The Podcast MP3 is now available to download for free from iTunes! 
iTunes - Podcasts - DreamViews Lucid Dreaming Podcast

An MP3 is also available through my Dropbox!
  

We'd love to hear your feedback, so feel free to post here!

----------


## CanisLucidus

Great work with this one, guys!  It's awesome to have you two back at it.   ::content:: 

The saturation advice is right on, from my experience.  Swapping messages with a DV buddy and getting each other pumped up works wonders.  There were often times where I'd be feeling kind of desperate for an LD and I'd listen to one of the old DV podcast episodes during a workout.  This often did the "brain saturation" trick for me.  And I love that Ophelia even gets LDs from _recording_ podcasts.  (With Advanced Task of the Month, no less!)   ::goodjob2::

----------


## Amiana

Thanks for doing this, love it! I've been frustrated with an insomnia spell from stress this week; after listening to this I feel a lot better after not sleeping all night. Now it's time to find some people to draw into lucid dreaming conversations  :smiley:

----------


## Xanous

How the heck did I miss this?!?! This was actually going to be my next question for the Q&A! Can't wait to get time to hear it.  ::D:

----------


## Bharmo

Hi guys! I'm so happy the podcast came back!  ::banana:: 
Thank you for your hard work!!!

On the other hand I would like to report that subscription is not working in the "RSSRadio" iOS app (the one I use for all the podcasts I follow, and that works really well) nor in Apple's "Podcasts" iOS app.
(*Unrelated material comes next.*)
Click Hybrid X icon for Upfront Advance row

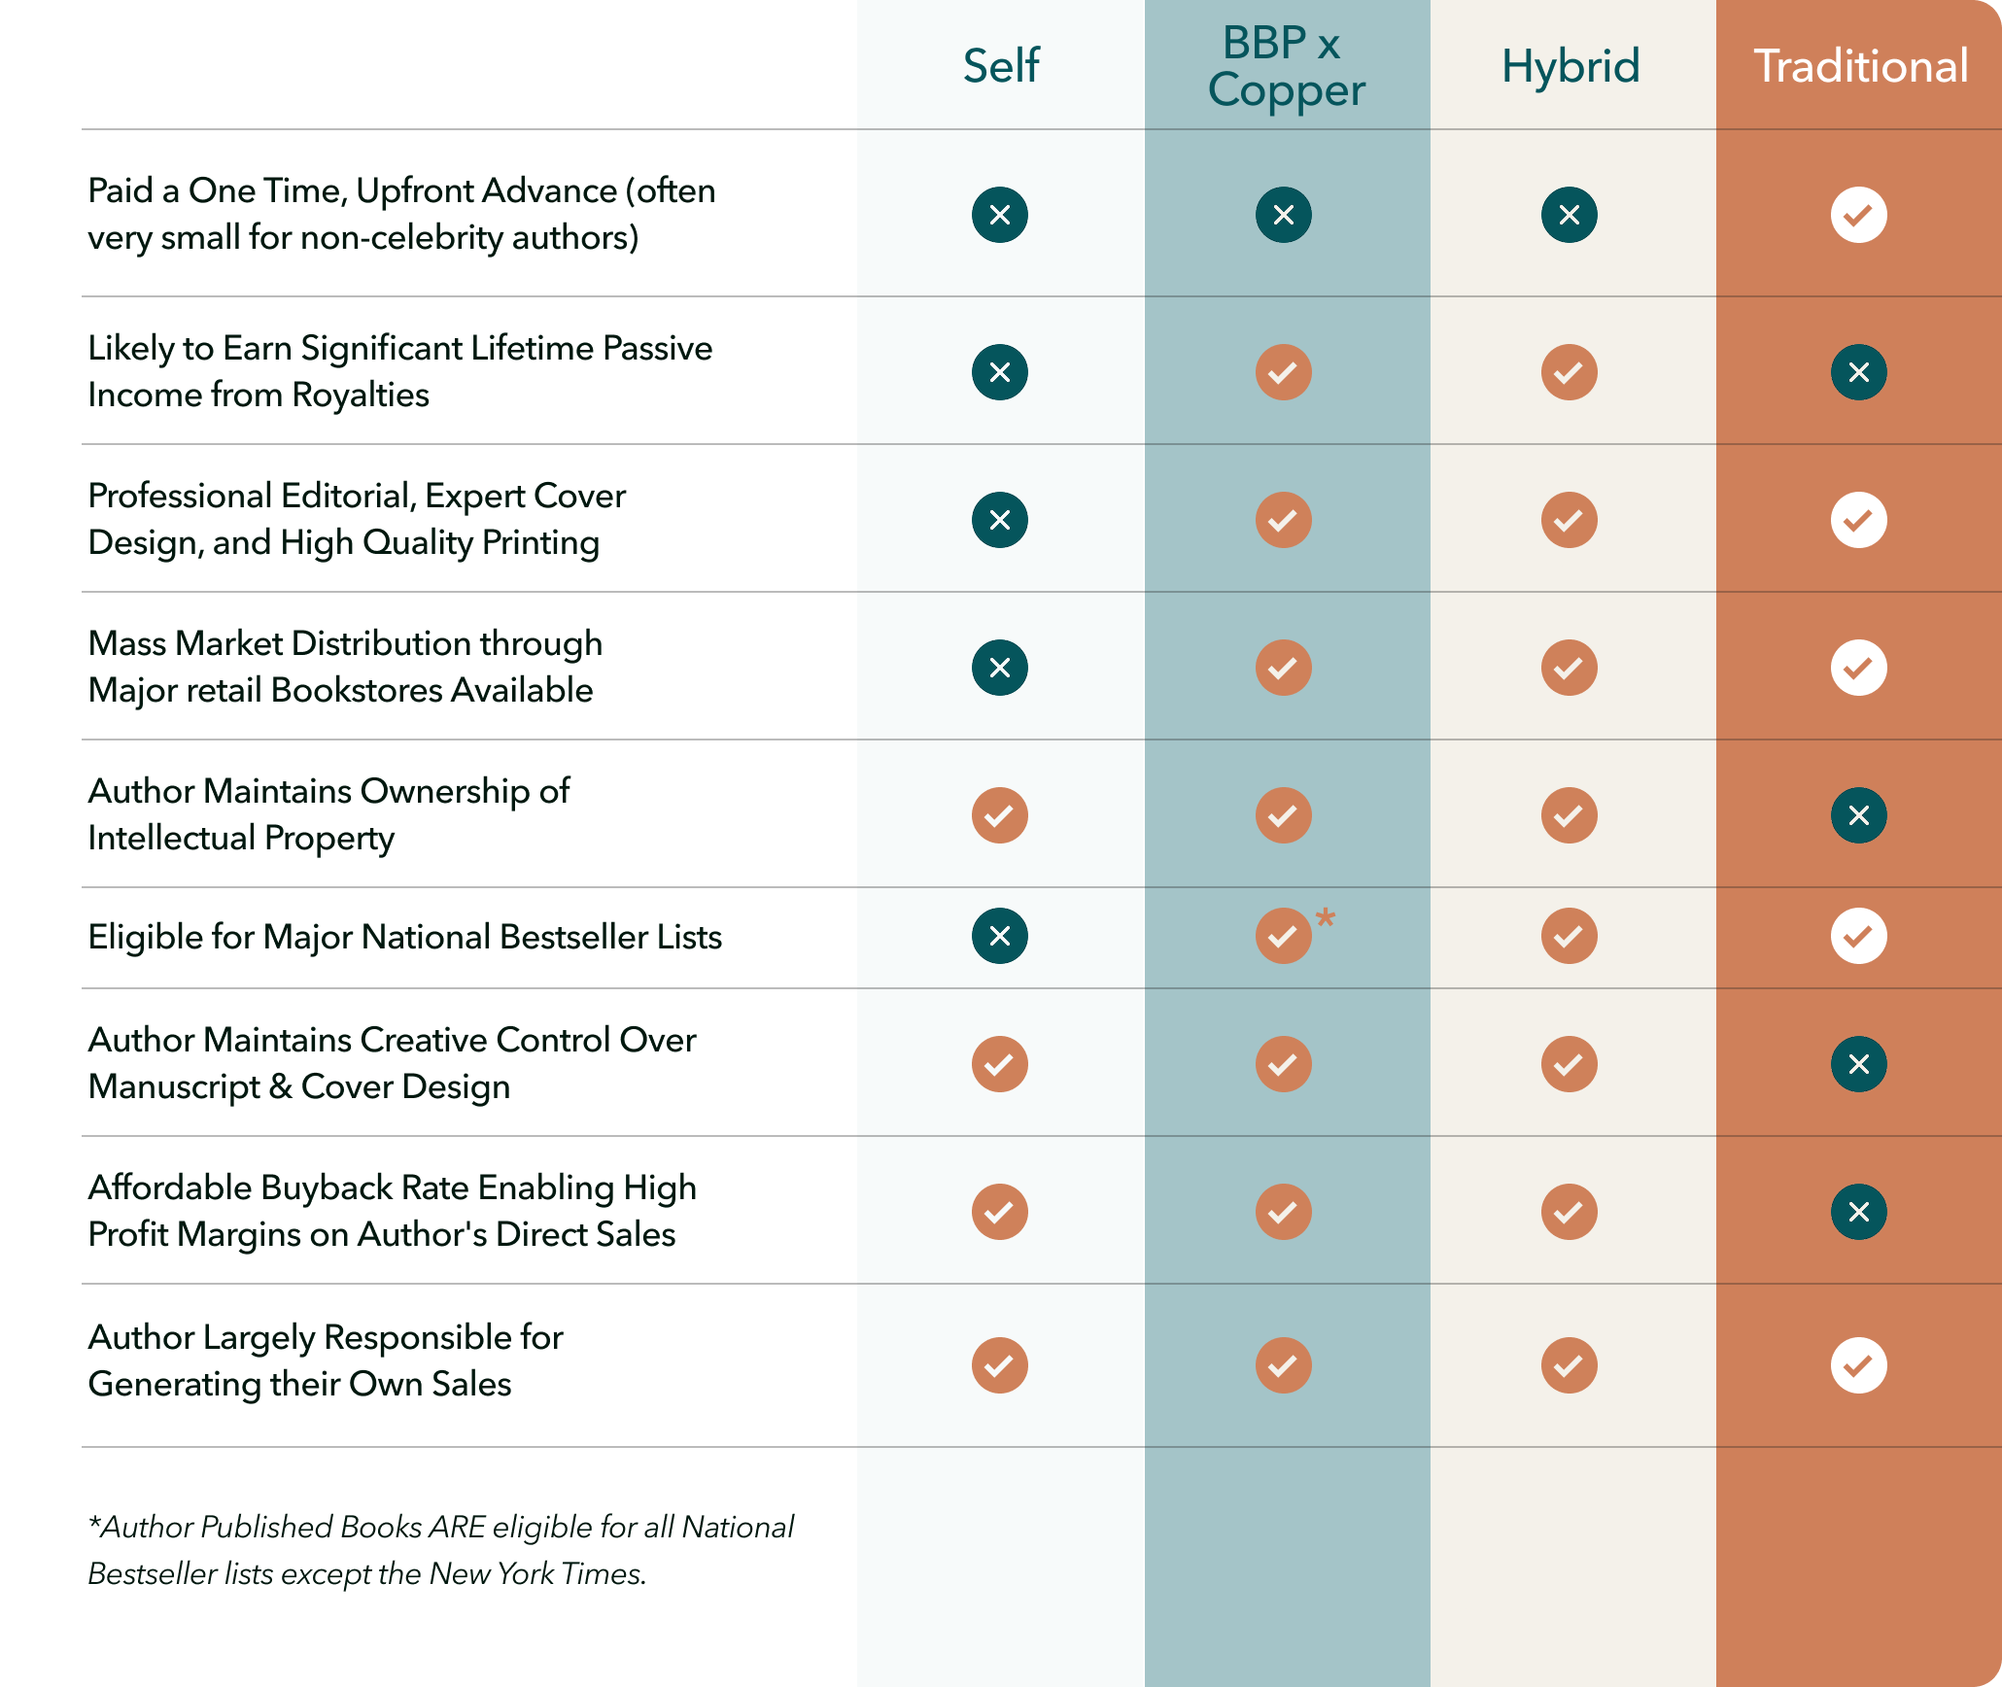1569,215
Obviously I will download them using the dropbox link, but I thought I would let you know, as with those tools we can have them as soon as you publish it right to our phones.

----------


## RareCola

> Hi guys! I'm so happy the podcast came back! 
> Thank you for your hard work!!!
> 
> On the other hand I would like to report that subscription is not working in the "RSSRadio" iOS app (the one I use for all the podcasts I follow, and that works really well) nor in Apple's "Podcasts" iOS app. Obviously I will download them using the dropbox link, but I thought I would let you know, as with those tools we can have them as soon as you publish it right to our phones.
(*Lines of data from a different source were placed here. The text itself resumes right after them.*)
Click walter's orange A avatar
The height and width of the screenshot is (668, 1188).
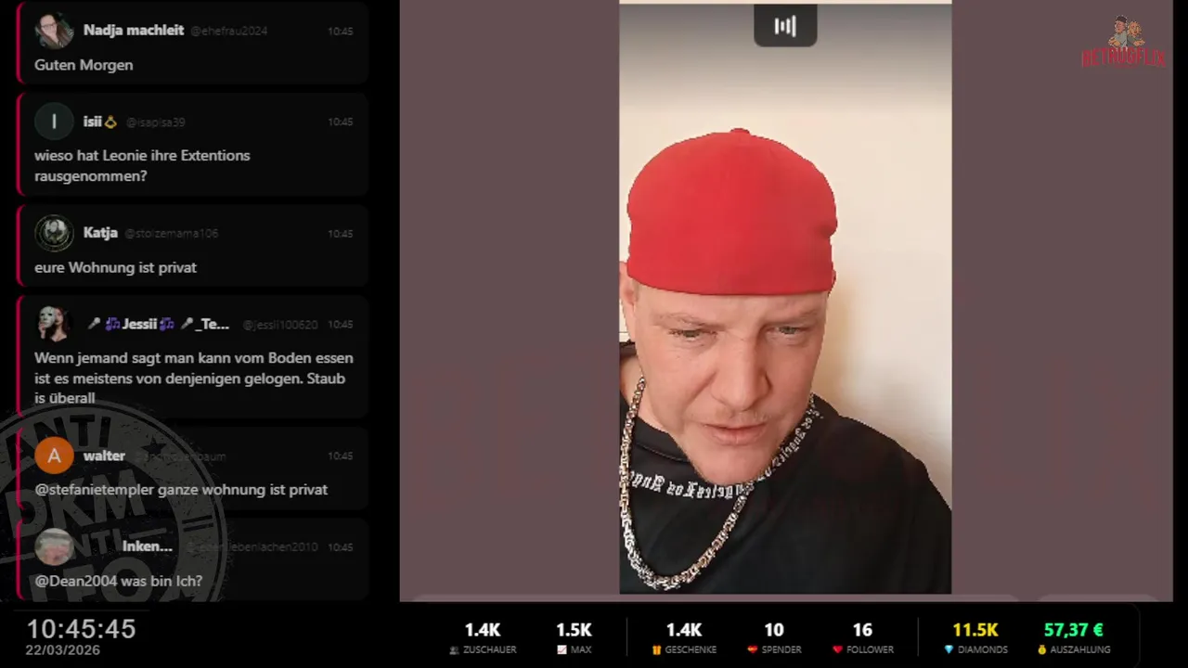click(54, 456)
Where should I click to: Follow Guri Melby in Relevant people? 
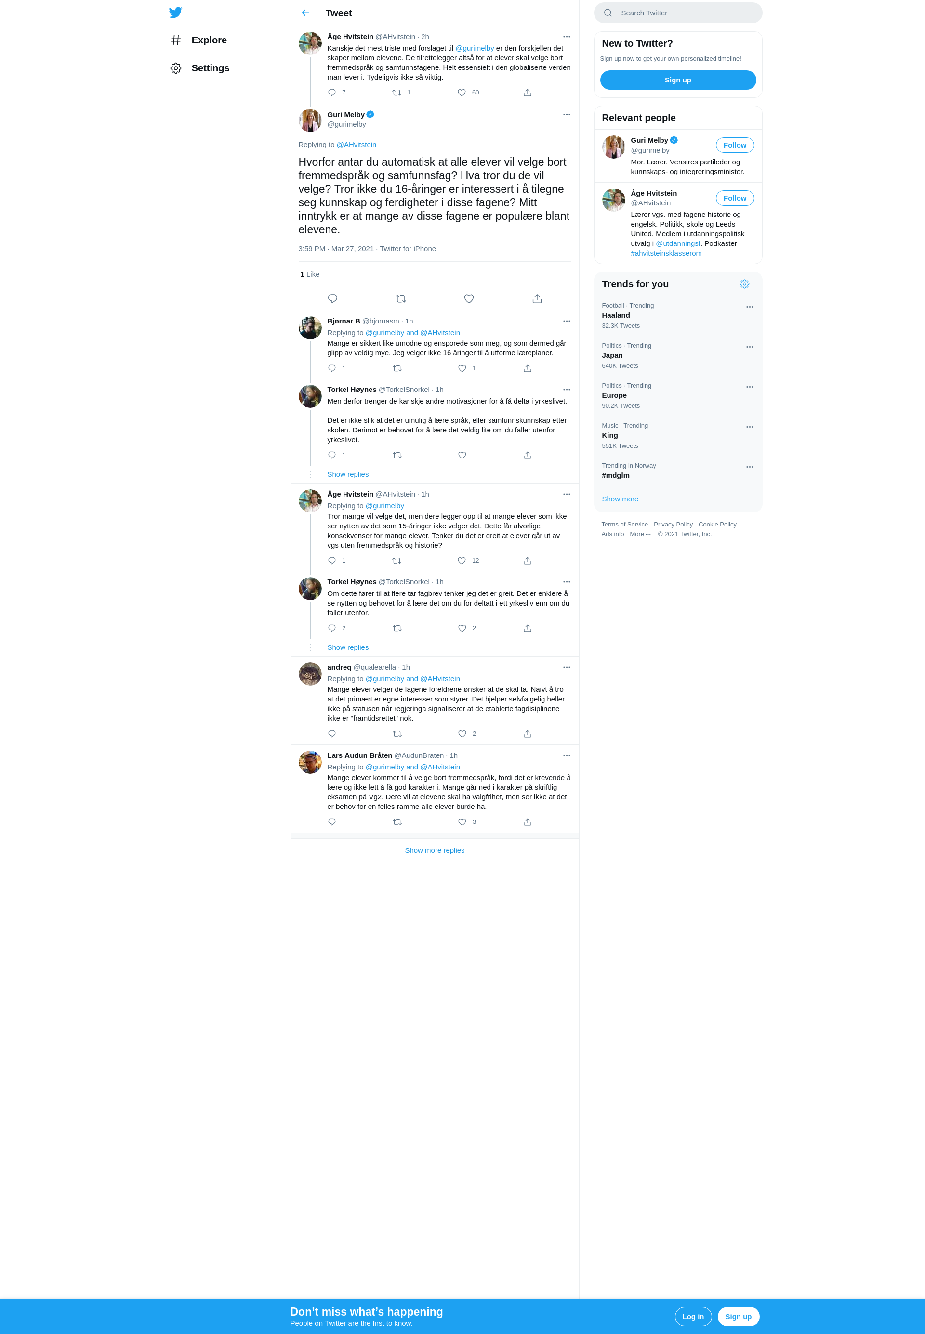click(x=735, y=145)
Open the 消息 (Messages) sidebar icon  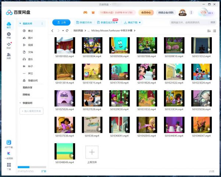[8, 56]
I'm not entirely sure why it wouldn't be working. They've been published normally in iTunes itself? I don't have an iOS device so I can't check for myself unfortunately.

----------


## Xanous

> I'm not entirely sure why it wouldn't be working. They've been published normally in iTunes itself? I don't have an iOS device so I can't check for myself unfortunately.



My Android podcatching apps wont pull it up either and my wife's iphone won't actually download it either.  ::whyme::

----------


## RareCola

> My Android podcatching apps wont pull it up either and my wife's iphone won't actually download it either.
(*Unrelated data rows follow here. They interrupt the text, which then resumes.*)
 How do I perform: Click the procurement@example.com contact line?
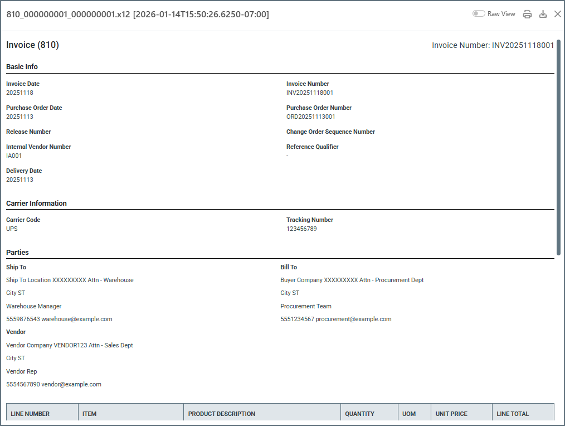(335, 320)
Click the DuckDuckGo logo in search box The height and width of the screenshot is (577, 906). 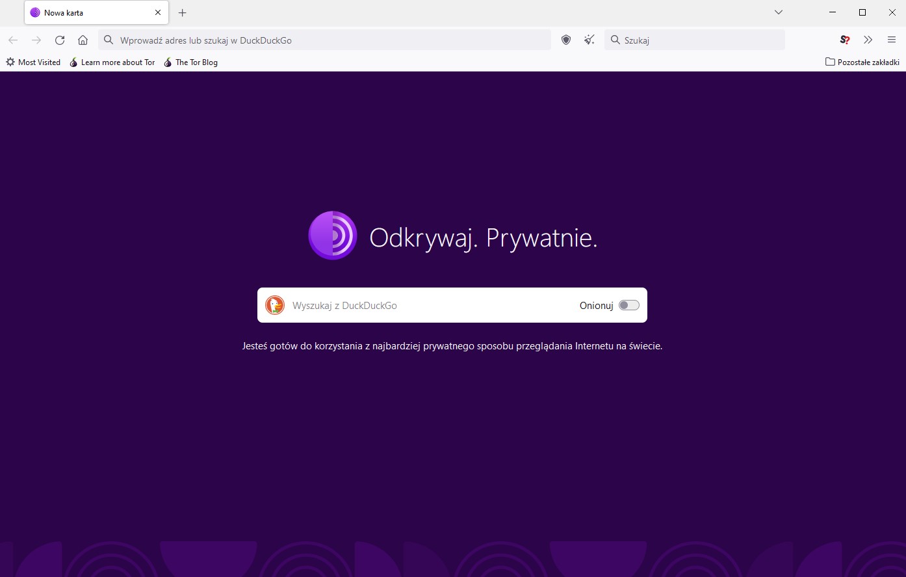click(x=275, y=305)
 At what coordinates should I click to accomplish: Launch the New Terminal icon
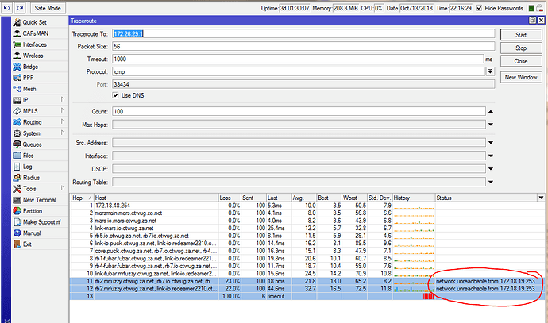tap(17, 200)
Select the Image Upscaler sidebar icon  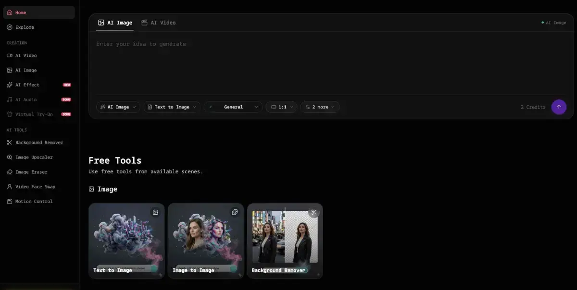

It's possibly because it's hosted through my dropbox. I'm not sure there's much I can do to fix the problem as of right now. When I get some more time I'll look into alternate distribution methods. Sorry that it's not working!

----------


## RareCola

Thanks to a helpful PM from a listener informing me of an error notice in my RSS file which I've now found and fixed, the subscription should be working again. It may take a little while to update though.

----------


## Xanous

> Thanks to a helpful PM from a listener informing me of an error notice in my RSS file which I've now found and fixed, the subscription should be working again. It may take a little while to update though.



It works perfectly now. Thanks! :bravo:

----------